This guide provides a step-by-step approach to creating and configuring an intelligent agent using the Lyzr Agent API integrated with IBM watsonx for advanced natural language processing and AI capabilities. This example sets up an environment for a financial advisor agent, demonstrating how to process queries related to investment strategies and financial planning.
1. Setup
First, make sure you have the lyzr_agent_api
package installed. If not, install it using:
pip install lyzr_agent_api
Import the necessary classes:
from lyzr_agent_api.client import AgentAPI
from lyzr_agent_api.models.environment import EnvironmentConfig, FeatureConfig
from lyzr_agent_api.models.agents import AgentConfig
from lyzr_agent_api.models.chat import ChatRequest
Initialize the Lyzr Agent API client with your API key:
client = AgentAPI(x_api_key="LYZR-AGENT-API-KEY")
2. Setup Environment
Configure the environment where your agent will operate, enabling features like short-term memory and setting up the IBM watsonx model:
environment_config = EnvironmentConfig(
name="Test Environment",
features=[
FeatureConfig(
type="SHORT_TERM_MEMORY",
config={},
priority=0,
)
],
tools=[],
llm_config={
"provider": "ibm",
"model": "watsonx/ibm/granite-13b-chat-v2",
"config": {
"temperature": 0.5,
"top_p": 0.9,
},
"env": {
"WATSONX_URL": "",
"WATSONX_APIKEY": "",
"WATSONX_TOKEN": ""
"WATSONX_PROJECT_ID": ""
"WATSONX_DEPLOYMENT_SPACE_ID": ""
}
},
)
environment = client.create_environment_endpoint(json_body=environment_config)
print(environment)
See here for more information on how to get an access token to authenticate to watsonx.ai.
3. Create Agent
Create an agent with specific attributes, such as name, description, and behavioral prompts:
agent_config = AgentConfig(
env_id="your-environment-id",
system_prompt="Act like an experienced financial advisor with 20 years of expertise in wealth management, retirement planning, and investment strategies. Your clients range from individuals to small business owners seeking guidance on optimizing their financial health.
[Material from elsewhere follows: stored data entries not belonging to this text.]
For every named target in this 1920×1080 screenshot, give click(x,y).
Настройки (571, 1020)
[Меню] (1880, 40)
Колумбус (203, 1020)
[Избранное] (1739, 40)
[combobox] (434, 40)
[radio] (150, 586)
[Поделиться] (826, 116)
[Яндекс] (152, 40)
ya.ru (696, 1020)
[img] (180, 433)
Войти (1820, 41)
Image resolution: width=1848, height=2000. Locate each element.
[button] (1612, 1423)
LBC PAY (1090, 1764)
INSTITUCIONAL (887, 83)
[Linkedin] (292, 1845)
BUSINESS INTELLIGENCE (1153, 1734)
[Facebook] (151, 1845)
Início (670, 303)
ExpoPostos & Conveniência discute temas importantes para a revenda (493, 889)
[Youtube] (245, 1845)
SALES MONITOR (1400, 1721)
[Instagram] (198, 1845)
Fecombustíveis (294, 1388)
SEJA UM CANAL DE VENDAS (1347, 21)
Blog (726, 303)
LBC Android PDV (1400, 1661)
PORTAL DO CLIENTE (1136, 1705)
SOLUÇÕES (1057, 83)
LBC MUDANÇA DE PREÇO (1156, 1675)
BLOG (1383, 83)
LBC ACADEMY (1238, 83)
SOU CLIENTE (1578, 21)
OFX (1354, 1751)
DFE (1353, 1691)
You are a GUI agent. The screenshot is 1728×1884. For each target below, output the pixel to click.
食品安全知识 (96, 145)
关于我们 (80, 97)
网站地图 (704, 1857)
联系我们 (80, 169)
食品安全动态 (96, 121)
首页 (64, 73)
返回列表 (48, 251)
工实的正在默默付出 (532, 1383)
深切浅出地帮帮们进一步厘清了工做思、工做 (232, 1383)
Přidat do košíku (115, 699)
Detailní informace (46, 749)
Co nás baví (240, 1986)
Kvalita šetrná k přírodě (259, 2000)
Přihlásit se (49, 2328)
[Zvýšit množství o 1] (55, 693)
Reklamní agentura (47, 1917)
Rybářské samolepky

Provide comprehensive, step-by-step advice that takes into account both short-term needs and long-term goals.",
name="Financial Advisor Agent",
agent_description="This agent provides expert financial guidance, offering tailored strategies for wealth management, retirement planning, and investment growth.",
)
agent = client.create_agent_endpoint(json_body=agent_config)
print(agent)
4. Interact with Agent
Initiate a chat session with the agent, providing your user ID, the agent ID, and your query:
response = client.chat_with_agent(
json_body=ChatRequest(
user_id="user-id",
agent_id="your-agent-id",
message="What are the best investment strategies for balancing short-term liquidity needs with long-term wealth growth?",
session_id="session-id",
)
)
print(response)
By following these steps, you can effectively integrate Lyzr Agent API with IBM watsonx to create a customized intelligent agent capable of providing expert advice and handling specific user queries in the financial domain. Adjust configurations and system prompts to tailor the agent’s behavior and optimize user interactions.